The curious case of the missing regretted attrition.
Over the past year, most of my writing time went into Staff Engineer, and I’ve accumulated a long backlog of topics that I didn’t find time to write about. Staring down that list of topics, I looked for something that inspired some energy and would be quick to write. My list of topics to write about is mostly just titles, occasionally with a supporting sentence to decode my forgotten intentions.
The first topic on that list that jumped out at me was recorded simply as, “The curious case of the missing regretted attrition.” Let’s talk about that.
Companies spend a lot of time worrying about their team. Is your team talented enough? Are they working hard enough? Are the “good ones” leaving? Are the “bad ones” sticking around instead of being managed out? At some point, every company starts tracking employee departures.
Soon afterward, they start labeling each departure as either regretted or non-regretted. A regretted departure is an employee that you’d hire back. A non-regretted departure is an employee that you’re glad to see “pursuing new opportunities.” All executives leave for either a new job or spending time with their family, but even for them, there’s a secret mark scribbled in a notebook asserting their regrettability.
There’s nothing inherently wrong with this system, and in theory, it’s handy data. However, there’s one recurring issue that pops up at pretty much every company: far too many people are marked as non-regretted departures. There’s nothing particularly nefarious here.
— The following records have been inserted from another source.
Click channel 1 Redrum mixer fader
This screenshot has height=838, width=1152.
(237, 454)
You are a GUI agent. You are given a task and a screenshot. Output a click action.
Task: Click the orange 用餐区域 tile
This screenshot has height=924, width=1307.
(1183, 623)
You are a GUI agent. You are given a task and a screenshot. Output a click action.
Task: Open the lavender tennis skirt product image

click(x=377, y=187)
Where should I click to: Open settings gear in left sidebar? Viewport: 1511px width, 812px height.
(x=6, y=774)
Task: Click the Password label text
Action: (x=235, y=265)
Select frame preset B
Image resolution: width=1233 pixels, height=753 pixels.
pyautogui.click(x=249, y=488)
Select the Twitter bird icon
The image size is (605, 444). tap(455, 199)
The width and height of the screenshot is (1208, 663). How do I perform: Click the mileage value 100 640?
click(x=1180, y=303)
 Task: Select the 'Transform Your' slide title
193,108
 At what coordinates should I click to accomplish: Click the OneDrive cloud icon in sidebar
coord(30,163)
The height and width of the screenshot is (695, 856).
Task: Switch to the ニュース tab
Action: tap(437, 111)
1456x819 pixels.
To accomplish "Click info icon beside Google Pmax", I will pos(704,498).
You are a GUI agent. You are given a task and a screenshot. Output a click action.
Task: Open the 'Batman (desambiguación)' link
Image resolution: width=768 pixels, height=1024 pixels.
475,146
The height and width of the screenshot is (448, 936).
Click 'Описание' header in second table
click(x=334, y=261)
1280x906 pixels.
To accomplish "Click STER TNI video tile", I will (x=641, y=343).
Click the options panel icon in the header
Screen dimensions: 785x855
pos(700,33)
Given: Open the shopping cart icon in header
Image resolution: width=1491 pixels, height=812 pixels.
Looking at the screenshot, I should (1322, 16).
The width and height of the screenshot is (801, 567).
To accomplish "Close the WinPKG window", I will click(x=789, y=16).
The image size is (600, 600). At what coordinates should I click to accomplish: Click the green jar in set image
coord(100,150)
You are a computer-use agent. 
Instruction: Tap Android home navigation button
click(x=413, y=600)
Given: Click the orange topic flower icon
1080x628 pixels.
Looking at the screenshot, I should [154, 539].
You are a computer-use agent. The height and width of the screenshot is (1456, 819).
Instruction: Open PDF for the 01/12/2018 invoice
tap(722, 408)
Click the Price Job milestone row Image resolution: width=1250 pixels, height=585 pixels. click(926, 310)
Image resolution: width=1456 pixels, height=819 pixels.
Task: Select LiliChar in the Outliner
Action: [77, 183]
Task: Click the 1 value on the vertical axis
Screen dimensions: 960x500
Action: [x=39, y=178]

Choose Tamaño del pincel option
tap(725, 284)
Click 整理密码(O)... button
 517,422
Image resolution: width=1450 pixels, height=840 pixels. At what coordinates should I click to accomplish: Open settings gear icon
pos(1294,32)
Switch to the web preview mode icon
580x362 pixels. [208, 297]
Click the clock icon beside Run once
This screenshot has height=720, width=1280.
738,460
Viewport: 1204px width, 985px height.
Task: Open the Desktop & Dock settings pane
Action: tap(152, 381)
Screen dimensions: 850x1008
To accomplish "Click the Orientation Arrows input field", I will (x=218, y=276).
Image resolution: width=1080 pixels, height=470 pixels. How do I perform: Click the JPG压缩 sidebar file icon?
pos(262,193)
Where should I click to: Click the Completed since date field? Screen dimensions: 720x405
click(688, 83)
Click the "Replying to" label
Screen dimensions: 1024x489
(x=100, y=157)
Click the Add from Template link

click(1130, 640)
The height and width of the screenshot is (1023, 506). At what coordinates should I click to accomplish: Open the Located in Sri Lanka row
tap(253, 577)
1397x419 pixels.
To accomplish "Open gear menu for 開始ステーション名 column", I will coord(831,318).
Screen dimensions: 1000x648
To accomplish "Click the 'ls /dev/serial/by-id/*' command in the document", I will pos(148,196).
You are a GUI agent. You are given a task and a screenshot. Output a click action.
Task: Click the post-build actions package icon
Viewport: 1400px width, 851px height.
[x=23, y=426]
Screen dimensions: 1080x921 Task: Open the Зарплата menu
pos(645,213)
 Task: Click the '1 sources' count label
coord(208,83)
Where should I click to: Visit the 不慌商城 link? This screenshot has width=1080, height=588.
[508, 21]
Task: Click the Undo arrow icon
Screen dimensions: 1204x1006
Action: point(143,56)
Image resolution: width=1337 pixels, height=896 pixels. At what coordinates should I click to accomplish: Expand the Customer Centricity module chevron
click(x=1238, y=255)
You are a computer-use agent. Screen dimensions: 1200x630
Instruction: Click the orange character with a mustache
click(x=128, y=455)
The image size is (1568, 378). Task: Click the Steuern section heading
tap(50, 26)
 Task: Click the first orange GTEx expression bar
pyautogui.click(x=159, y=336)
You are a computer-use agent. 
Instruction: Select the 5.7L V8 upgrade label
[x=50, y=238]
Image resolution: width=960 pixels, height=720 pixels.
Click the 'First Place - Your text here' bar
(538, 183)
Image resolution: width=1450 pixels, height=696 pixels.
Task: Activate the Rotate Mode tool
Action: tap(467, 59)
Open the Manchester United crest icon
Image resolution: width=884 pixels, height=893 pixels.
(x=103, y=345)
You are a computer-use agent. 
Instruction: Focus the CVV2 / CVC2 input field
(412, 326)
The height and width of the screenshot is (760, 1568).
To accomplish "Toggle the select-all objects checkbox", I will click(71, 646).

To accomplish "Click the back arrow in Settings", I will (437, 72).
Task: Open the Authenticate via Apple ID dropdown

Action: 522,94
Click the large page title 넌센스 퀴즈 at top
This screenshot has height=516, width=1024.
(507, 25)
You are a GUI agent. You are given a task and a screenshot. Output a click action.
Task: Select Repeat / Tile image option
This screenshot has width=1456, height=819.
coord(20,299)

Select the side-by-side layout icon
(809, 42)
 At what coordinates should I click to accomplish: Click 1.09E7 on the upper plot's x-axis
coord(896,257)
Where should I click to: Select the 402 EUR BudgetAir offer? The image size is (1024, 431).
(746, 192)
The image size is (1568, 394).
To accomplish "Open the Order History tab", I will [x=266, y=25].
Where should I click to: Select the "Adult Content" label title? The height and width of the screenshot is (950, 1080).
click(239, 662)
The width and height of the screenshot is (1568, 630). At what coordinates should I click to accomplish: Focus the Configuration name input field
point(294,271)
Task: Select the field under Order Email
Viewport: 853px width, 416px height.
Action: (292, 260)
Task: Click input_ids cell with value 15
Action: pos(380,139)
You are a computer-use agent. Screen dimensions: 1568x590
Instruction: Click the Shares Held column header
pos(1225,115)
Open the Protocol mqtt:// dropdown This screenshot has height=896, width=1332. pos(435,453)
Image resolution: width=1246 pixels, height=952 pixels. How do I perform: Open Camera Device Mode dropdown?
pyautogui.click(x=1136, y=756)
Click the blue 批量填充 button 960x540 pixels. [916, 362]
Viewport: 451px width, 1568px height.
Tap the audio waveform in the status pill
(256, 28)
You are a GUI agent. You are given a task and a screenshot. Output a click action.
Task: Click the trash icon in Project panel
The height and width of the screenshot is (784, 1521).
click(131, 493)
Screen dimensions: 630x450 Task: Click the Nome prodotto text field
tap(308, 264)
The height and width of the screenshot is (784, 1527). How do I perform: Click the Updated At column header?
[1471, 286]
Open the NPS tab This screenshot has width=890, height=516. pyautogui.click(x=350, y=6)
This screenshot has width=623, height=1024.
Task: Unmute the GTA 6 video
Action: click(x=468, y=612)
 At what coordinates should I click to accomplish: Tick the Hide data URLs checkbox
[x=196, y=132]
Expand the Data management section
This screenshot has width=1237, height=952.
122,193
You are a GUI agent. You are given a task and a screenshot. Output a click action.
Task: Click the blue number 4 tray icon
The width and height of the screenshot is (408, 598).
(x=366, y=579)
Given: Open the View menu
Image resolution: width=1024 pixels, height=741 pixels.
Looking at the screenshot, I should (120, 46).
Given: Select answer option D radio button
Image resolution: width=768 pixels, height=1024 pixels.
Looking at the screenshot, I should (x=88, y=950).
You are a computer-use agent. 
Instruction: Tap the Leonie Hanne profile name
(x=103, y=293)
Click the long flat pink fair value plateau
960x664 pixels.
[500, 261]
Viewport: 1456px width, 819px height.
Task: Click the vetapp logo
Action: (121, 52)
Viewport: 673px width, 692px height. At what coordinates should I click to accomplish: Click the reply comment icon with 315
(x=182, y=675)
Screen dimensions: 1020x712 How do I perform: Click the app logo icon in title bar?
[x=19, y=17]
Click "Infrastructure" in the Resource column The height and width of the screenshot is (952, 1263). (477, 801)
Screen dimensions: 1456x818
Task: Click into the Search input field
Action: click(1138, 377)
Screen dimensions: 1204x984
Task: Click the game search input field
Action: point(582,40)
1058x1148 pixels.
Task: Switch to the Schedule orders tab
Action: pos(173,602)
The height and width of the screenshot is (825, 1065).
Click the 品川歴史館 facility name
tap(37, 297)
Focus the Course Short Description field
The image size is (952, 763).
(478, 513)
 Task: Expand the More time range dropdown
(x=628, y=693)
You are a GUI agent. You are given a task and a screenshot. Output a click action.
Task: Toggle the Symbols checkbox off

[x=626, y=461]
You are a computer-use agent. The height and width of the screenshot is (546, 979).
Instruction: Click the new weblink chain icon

Humans are extremely good at rationalizing events with a comforting narrative, and there’s no narrative more comforting than, “We didn’t really want them, anyway.”
So, what should we do about this?
We can recognize this bias is hard to avoid for a start, even when you’re aware of it. Reserve judgment a bit when you hear someone labeled as non-regretted. More importantly, be a bit stricter with yourself about labeling folks non-regretted. It’s uncomfortable to admit a good member of your team has left, but there’s something valuable for you to learn just a step beyond that discomfort (and maybe, let’s be real, some shame and embarrassment).
More importantly, we should take this as a call to be more stringent in our performance review processes. Is there someone on your team who is getting a satisfactory evaluation but would be a non-regretted departure? I bet there is, and that’s a bad sign. Are these mixed signals because folks are avoiding conflict, or do different evaluators have genuinely mixed opinions? While many folks will argue about someone’s performance rating’s fairness, few will waste their social capital arguing about a departure’s non-regretted rating. They’re already gone, so most reasonably ask, why bother? That’s even if they’re aware of the rating anyway, which they probably aren’t since they’re rarely communicated beyond a narrow group.